**Problem description**
For each line of the data below that includes the string "header", count one, and answer with the sum only.

### Exercise materials ###

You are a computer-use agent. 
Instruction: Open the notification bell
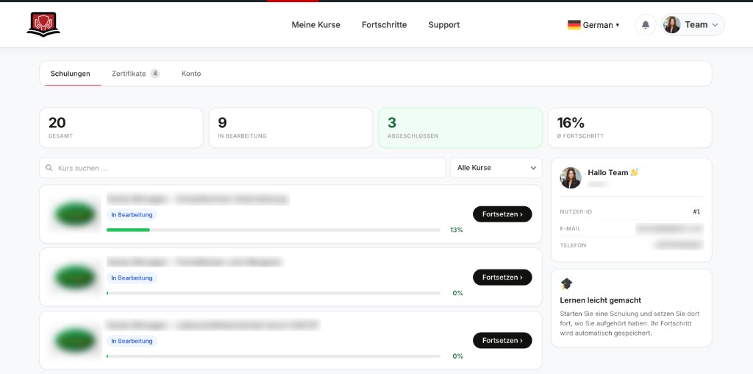[646, 24]
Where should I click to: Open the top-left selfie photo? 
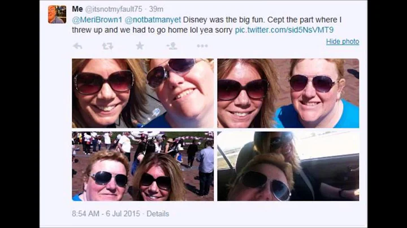143,93
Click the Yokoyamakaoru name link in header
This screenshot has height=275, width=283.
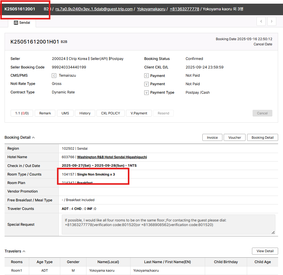(x=151, y=9)
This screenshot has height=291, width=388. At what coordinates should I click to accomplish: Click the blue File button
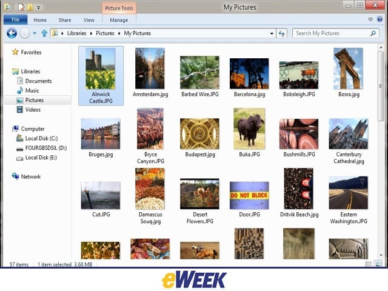tap(15, 20)
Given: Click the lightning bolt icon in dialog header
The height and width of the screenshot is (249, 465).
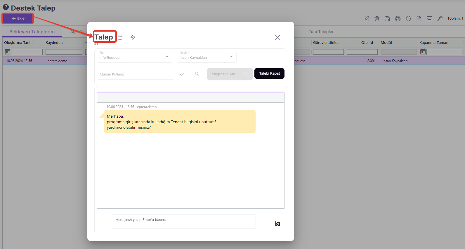Looking at the screenshot, I should pyautogui.click(x=133, y=37).
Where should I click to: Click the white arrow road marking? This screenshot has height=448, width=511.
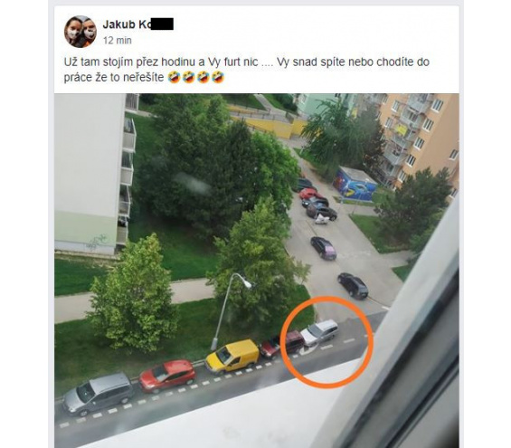307,351
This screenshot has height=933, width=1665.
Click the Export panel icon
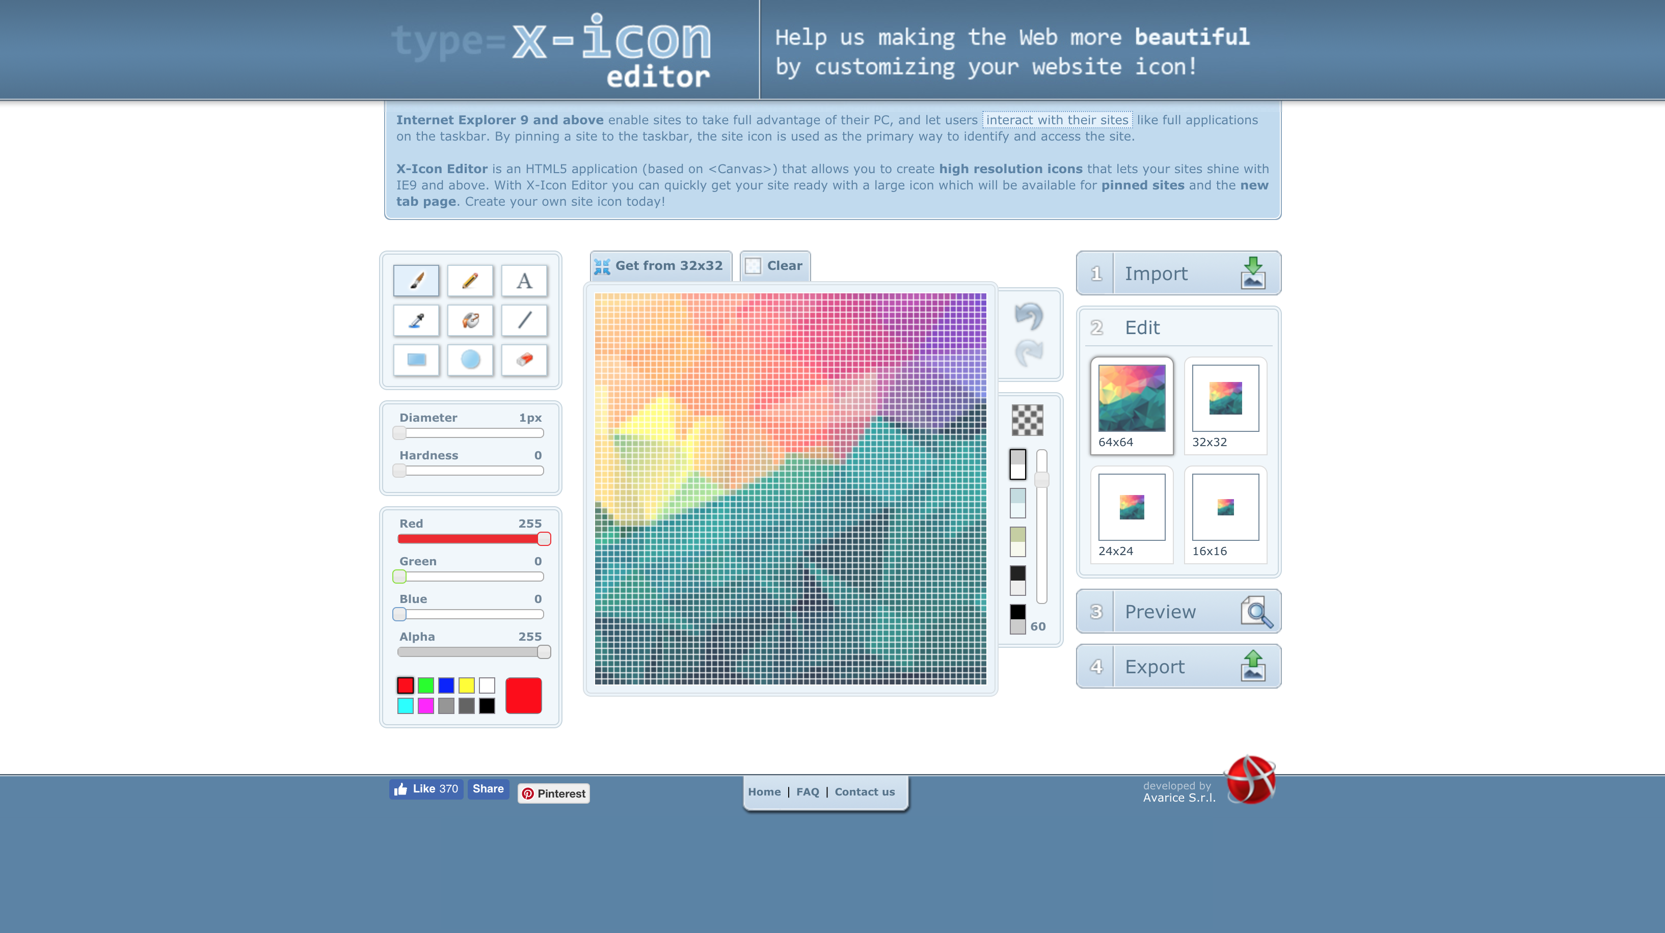[x=1253, y=667]
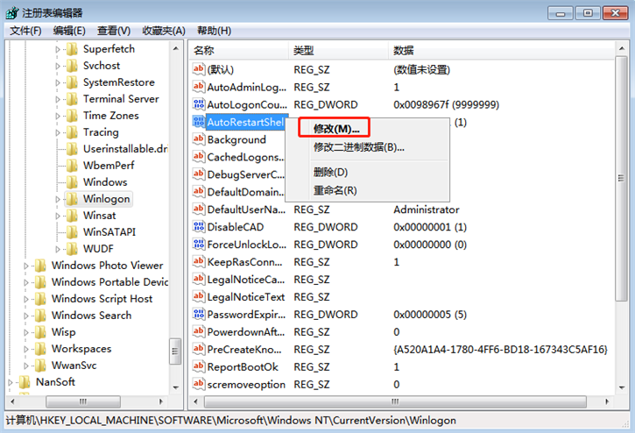The height and width of the screenshot is (433, 635).
Task: Click the NanSoft folder icon
Action: (x=25, y=382)
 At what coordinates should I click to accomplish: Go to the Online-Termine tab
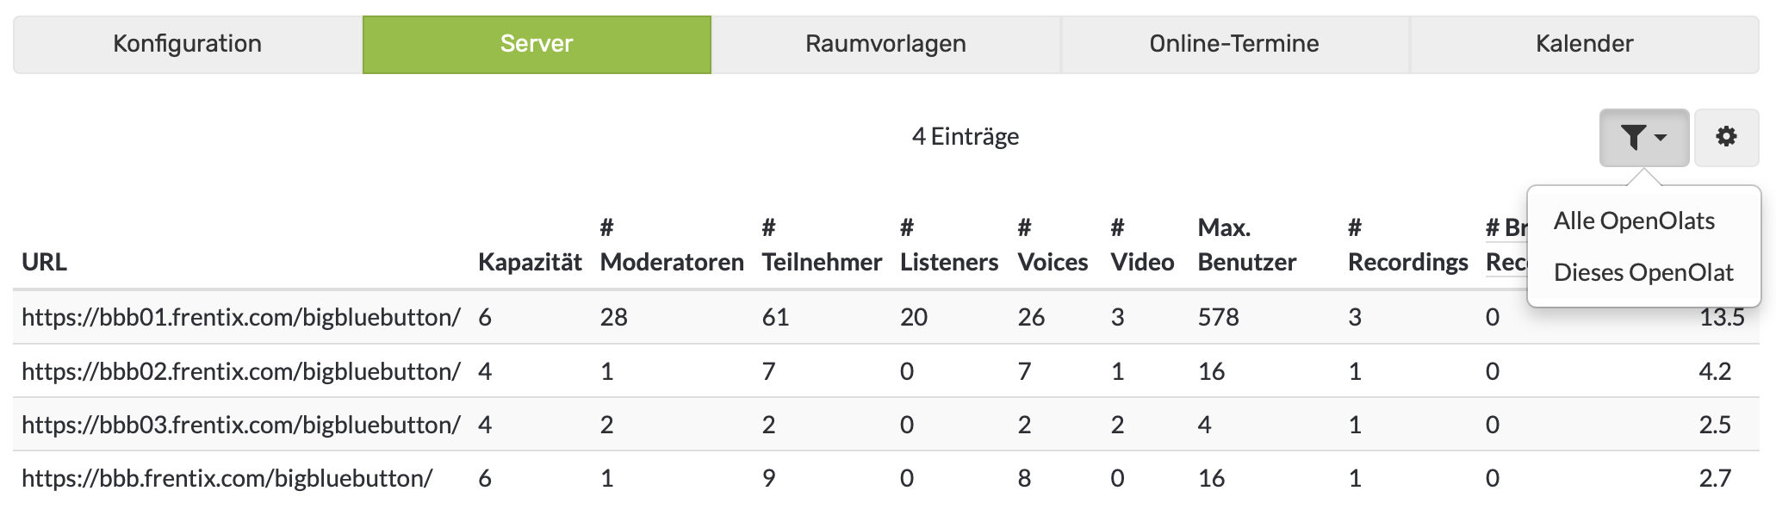coord(1234,44)
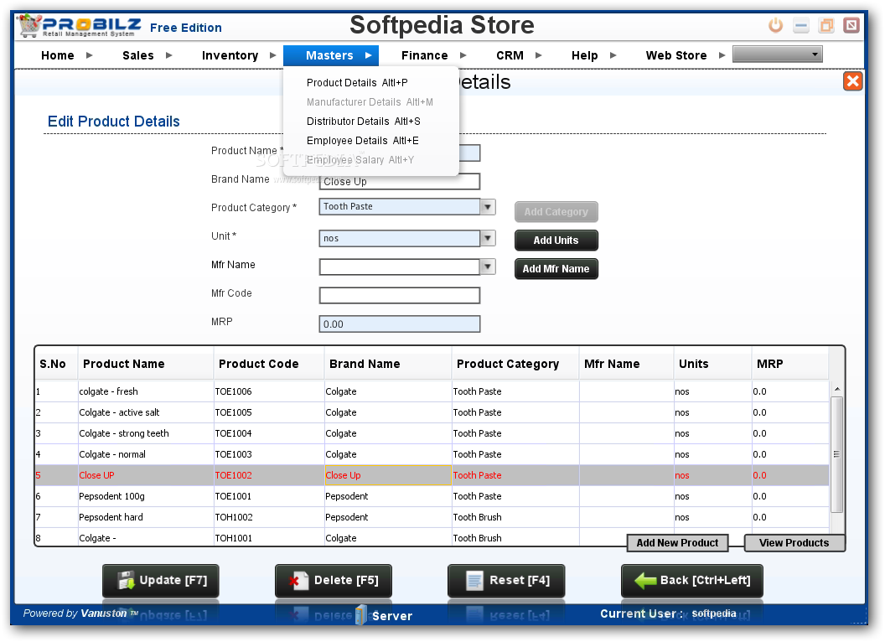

###

**Solved exercise**
2